La resolución fue promovida por los senadores Tim Kaine, Adam Schiff y Rand Paul, quienes argumentaron que cualquier escalamiento hacia un conflicto en Venezuela debía contar con la autorización formal del Congreso. Sus impulsores advirtieron sobre el creciente involucramiento militar de Estados Unidos en la región, en particular en el Caribe, donde se ha reportado un incremento en la presencia de tropas y medios militares estadounidenses.
El presidente Trump había confirmado semanas antes que autorizó operaciones de la CIA dentro del territorio venezolano con el objetivo, según el mandatario, de detener los flujos ilegales de migrantes y drogas. También se llevaron a cabo ataques contra embarcaciones presuntamente utilizadas para el tráfico de narcóticos en aguas internacionales próximas a Venezuela. Estas acciones generaron preocupación en el Congreso sobre un posible uso no autorizado del poder militar.

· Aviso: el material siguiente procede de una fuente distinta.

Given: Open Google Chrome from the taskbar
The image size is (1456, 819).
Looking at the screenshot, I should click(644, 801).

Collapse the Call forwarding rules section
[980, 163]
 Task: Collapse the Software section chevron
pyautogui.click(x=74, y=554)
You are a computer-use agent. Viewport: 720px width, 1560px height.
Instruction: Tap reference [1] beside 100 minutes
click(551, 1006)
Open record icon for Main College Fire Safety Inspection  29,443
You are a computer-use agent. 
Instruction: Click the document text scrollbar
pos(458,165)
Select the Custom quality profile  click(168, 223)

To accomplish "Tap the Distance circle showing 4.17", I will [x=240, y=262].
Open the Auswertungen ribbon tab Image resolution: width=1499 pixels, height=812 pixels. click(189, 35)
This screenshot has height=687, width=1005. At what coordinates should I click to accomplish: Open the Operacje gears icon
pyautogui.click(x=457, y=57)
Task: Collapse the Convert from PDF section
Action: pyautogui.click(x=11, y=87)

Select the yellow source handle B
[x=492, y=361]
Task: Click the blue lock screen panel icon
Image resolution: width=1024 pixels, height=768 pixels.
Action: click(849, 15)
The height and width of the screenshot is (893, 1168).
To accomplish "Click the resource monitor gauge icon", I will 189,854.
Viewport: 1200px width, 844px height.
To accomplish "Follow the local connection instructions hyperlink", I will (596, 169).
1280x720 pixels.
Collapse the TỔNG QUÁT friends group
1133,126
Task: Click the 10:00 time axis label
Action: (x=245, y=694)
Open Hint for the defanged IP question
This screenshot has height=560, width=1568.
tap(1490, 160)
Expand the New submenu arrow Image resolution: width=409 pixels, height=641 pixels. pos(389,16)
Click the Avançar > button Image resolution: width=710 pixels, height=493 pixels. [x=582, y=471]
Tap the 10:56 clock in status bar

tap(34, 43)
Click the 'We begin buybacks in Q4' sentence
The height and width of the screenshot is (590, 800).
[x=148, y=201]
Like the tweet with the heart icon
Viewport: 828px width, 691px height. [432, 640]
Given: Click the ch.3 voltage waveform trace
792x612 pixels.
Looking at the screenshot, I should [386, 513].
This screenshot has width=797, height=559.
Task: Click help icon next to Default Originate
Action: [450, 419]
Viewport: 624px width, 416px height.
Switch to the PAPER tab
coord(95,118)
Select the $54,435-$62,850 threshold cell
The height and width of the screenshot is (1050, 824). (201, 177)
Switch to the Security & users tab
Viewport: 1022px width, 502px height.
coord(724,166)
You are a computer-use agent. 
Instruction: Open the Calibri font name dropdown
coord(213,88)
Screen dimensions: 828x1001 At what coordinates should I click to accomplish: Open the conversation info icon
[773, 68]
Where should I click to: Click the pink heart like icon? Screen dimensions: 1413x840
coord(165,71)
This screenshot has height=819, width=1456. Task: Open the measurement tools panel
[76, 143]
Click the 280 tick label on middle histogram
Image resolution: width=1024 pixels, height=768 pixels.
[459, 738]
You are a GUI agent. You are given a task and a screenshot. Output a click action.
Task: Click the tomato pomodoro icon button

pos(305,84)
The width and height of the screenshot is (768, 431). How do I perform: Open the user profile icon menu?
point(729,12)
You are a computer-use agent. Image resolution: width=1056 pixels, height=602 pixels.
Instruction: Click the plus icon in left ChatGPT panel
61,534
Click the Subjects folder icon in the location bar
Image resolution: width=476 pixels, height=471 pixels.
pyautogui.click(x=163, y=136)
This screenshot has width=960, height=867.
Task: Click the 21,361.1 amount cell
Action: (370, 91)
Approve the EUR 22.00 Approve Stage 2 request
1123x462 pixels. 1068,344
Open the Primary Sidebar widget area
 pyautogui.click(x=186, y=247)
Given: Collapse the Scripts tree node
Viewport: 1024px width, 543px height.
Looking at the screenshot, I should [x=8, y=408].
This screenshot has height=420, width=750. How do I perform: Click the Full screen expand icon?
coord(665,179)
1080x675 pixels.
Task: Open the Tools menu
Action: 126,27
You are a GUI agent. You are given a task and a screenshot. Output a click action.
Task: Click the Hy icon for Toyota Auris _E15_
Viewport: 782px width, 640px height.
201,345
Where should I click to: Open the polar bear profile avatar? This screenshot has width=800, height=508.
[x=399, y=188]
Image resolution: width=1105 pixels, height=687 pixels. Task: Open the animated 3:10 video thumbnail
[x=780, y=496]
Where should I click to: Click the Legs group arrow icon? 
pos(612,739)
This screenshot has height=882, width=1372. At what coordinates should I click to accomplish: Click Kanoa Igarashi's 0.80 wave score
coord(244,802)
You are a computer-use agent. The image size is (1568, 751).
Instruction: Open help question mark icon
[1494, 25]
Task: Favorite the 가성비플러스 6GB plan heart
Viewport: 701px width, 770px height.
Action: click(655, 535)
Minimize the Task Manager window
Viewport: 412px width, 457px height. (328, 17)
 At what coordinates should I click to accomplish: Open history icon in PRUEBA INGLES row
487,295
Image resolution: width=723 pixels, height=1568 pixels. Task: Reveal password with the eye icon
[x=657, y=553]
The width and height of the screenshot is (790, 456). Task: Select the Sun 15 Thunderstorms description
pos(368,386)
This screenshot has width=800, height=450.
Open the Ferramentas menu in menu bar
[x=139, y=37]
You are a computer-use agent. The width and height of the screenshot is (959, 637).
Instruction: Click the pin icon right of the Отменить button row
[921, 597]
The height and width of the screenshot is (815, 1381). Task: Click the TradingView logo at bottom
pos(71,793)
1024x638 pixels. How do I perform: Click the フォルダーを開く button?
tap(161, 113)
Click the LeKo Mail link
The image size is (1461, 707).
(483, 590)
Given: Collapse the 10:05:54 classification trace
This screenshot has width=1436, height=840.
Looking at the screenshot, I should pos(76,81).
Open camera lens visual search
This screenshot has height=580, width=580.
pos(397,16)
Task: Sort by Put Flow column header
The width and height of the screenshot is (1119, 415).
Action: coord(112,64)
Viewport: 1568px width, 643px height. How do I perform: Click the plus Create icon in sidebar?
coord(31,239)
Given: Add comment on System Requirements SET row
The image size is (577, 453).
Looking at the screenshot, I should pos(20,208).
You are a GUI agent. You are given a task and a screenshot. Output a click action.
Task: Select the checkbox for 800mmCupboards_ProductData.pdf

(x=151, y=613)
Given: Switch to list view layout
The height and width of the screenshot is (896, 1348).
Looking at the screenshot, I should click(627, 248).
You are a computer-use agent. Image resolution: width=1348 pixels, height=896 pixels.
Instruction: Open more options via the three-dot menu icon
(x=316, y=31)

Durante el debate legislativo, el congresista Adam Schiff declaró que el aumento de la presencia militar podría relacionarse con objetivos más amplios, como un cambio de régimen en Venezuela. Señaló que si ese fuera el propósito detrás del despliegue militar, entonces el Congreso debía intervenir y pronunciarse antes de que se tomaran decisiones que pudiera conducir a un conflicto armado. Schiff presentó la resolución como una herramienta legislativa para obligar al Ejecutivo a rendir cuentas frente al poder legislativo en materia de guerra.
Fuentes de la administración Trump habían indicado previamente a los legisladores que actualmente no existía una justificación legal para iniciar ataques directos dentro del territorio venezolano y que no se planeaban operaciones ofensivas. No obstante, la acumulación de recursos militares en la región y las acciones encubiertas alimentaron la inquietud entre los miembros del Congreso, algunos de los cuales señalaron que ya en el pasado intentos similares de limitar el accionar del ejecutivo fueron bloqueados por el Senado.
Esta no es la primera ocasión en la que el Senado rechaza propuestas dirigidas a asegurar la aprobación legislativa previa para operaciones militares. En el pasado, otras resoluciones que intentaban frenar ataques contra embarcaciones acusadas de narcotráfico en el Caribe o posibles acciones contra Irán también fueron desestimadas. El senador Tim Kaine mencionó la posibilidad de presentar nuevas resoluciones relacionadas con otros escenarios, como Nigeria, en caso de que el Ejecutivo continúe evaluando intervenciones militares sin la debida autorización del Congreso.